Todavía se emociona cuando habla del Cádiz CF. “Es una parte de mi vida imborrable”. Pepe Bermúdez Melero (5 de mayo de 1938-18 de febrero de 2016) dejó la huella de sus manos en este Cádiz CF centenario, y no sólo por su sobriedad bajo palos o su agilidad en el marco (“nadie saltaba más que yo”). Era, ante todo, una excelente persona, muy querida por todos sus compañeros. “Mi mejor recuerdo es cuando después de un partido, subí al autocar y toda la plantilla comenzó a aplaudirme y a felicitarme por mi actuación”.

De ahí que mantenga una amistad inquebrantable con Manolo ‘Bicicleta’ Soriano, su pareja de hecho, o con Pedrito, siendo el padrino del cantante Lucas.

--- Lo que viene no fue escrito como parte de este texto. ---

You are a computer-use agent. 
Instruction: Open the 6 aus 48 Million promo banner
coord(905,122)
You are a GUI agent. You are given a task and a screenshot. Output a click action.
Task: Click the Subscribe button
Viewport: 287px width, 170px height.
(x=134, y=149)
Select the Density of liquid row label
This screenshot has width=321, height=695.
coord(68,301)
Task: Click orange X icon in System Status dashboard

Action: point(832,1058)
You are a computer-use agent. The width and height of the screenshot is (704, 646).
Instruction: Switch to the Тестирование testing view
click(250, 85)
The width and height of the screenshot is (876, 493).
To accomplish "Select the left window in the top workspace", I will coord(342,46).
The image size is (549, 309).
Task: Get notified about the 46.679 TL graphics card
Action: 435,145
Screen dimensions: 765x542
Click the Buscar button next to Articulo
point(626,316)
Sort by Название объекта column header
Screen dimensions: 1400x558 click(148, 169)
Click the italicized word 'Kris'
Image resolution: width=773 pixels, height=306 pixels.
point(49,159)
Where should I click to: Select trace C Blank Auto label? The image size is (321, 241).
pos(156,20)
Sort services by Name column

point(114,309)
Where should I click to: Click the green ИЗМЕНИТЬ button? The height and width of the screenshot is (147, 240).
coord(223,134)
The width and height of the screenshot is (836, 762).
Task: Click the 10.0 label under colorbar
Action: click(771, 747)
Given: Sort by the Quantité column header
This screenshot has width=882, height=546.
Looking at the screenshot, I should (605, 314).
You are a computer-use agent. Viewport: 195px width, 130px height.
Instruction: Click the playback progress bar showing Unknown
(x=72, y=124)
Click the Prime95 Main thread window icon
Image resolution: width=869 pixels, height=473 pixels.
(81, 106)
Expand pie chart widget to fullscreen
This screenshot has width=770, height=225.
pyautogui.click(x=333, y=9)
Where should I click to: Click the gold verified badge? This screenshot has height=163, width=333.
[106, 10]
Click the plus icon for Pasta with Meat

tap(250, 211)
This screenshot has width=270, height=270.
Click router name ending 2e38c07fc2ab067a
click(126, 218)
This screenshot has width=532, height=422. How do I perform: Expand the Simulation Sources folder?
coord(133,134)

Un escudo del Cádiz CF da la bienvenida en la puerta de su casa, en Jaén. También guarda una piedra de las murallas de la ciudad, y recuerda que su hijo mayor nació junto al Ayuntamiento, en San Juan de Dios. Sus memorias son inabarcables, pues se mantuvo en la Tacita durante ocho años, en tres épocas diferentes, en los que que disputó 128 patidos de Liga, 8 de Copa, y encajó 179 goles. “Tenía ofertas de otras categorías pero el presidente Márquez Veiga, que quería mucho a su Cádiz CF, no me dejaba salir”.

Anteriormente actuó en Primera División con el Celta de Vigo y el Córdoba. Es un mito de la entidad celeste, y una figura inolvidable en el Cádiz CF de la década de los 60.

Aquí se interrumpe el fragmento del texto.